Does scaling lead to weak convergence to the null function?
Let $f\in L^p(\mathbb{R}^d)$, with $1<p<\infty$. Is it true that $$\lambda^{\frac{d}{p}}f(\lambda x ) \rightharpoonup 0\quad \text{ weakly in }L^p\text{ as }\lambda\to+\infty?$$
One has the easy case for $f\in L^{p-\epsilon}\cap L^p$. This condition allows the use of Hölder's inequality as follows (here $\frac{1}{p}+\frac{1}{p'}=1$ and $\phi$ is a continuous function with compact support): $$\begin{split}\left\lvert \int_{\mathbb{R}^d} \lambda^{\frac{d}{p}} f(\lambda x)\phi(x)\, dx\right\rvert& \le \lambda^{\frac{d}{p}}\lVert f(\lambda x)\rVert_{L^{p-\epsilon}}\lVert \phi\rVert_{L^{(p-\epsilon)'}} \\ &= \lambda ^{\frac{d}{p}- \frac{d}{p-\epsilon} } \lVert f\rVert_{L^{p-\epsilon}}\lVert\phi\rVert_{L^{(p-\epsilon)'}}\to 0. \end{split} $$ But what happens if that condition is removed? I carried out an explicit check on the standard example of a function $f$ that belongs to $L^2(\mathbb{R})$ and does not belong to $L^{2-\epsilon}(\mathbb{R})$ for any $\epsilon > 0$, namely $$f(x)=\begin{cases} 0 , & x<2 \\ \frac{1}{\sqrt{x}\log x}, & x \ge 2\end{cases}.$$ Taking $\phi=\chi_{[a, b]}$ with $2<a<b$ one has $$\left \lvert \int_{\mathbb{R}} \lambda^{\frac{1}{2}}f(\lambda x)\phi(x)\, dx \right\rvert = \dfrac{ \int_{\lambda a }^{\lambda b} \frac{dy}{\sqrt{y}\log(y)} } {\lambda^{\frac{1}{2}}}, $$ and an application of l'Hôpital's rule shows that the right hand side tends to $0$ as $\lambda \to \infty$. This implies weak convergence to $0$ by a standard density argument.
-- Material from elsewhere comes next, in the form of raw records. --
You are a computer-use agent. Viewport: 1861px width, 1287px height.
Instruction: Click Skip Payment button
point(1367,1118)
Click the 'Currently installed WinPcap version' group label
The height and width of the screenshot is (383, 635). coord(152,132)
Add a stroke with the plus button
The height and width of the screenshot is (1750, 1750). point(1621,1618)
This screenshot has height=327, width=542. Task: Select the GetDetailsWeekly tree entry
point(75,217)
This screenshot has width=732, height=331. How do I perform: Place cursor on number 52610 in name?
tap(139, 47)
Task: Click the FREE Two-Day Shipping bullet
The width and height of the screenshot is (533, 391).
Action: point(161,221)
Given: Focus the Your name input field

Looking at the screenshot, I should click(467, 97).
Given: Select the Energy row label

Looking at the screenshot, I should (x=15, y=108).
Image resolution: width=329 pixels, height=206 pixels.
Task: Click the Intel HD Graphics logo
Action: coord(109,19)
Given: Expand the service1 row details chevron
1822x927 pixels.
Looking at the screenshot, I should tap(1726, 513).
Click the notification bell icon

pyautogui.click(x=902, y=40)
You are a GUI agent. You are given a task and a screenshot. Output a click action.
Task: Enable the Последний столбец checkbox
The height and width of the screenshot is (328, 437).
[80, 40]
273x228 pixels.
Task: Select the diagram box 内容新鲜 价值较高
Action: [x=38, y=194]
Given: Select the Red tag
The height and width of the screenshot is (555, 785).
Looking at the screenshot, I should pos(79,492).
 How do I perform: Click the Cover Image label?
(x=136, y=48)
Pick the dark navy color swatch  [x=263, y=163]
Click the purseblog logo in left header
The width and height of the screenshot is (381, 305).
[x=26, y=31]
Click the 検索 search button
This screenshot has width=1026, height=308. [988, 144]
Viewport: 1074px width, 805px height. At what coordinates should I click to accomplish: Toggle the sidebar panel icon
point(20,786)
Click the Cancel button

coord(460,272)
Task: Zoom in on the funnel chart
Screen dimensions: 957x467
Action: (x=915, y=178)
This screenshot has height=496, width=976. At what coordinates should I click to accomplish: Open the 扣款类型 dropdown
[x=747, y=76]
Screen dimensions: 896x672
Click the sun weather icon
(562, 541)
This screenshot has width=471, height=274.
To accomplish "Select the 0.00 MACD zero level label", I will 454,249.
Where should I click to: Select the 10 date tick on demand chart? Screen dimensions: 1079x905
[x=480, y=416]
This seems to point towards an affirmative answer to the question in the gray box.
Solution 1:
Fix $g$ in $L^q$ and $\epsilon>0$. There is $R>0$ such that $\|f\chi_{\{|x|>R\}}\|_p<\epsilon$. There is also $r>0$ such that $\|g\chi_{\{|x|<r\}}\|_q<\epsilon$.
Let $f_\lambda(x) = \lambda^{\frac{d}{p}}f(\lambda x )$. If $\lambda>R/r$, then $$\| f_\lambda \chi_{\{|x|>r\}}\|_p \le \|f\chi_{\{|x|>R\}}\|_p<\epsilon$$ Hence $$\int|f_\lambda g| = \int_{\{|x|<r\}} |f_\lambda g| + \int_{\{|x|> r\}} |f_\lambda g| \le \|f\|_p\,\epsilon + \epsilon\, \|g\|_q $$ by Hölder's inequality applied to each integral.
Since $\epsilon$ was arbitrarily small, $\int|f_\lambda g| \to 0$ as $\lambda\to\infty$.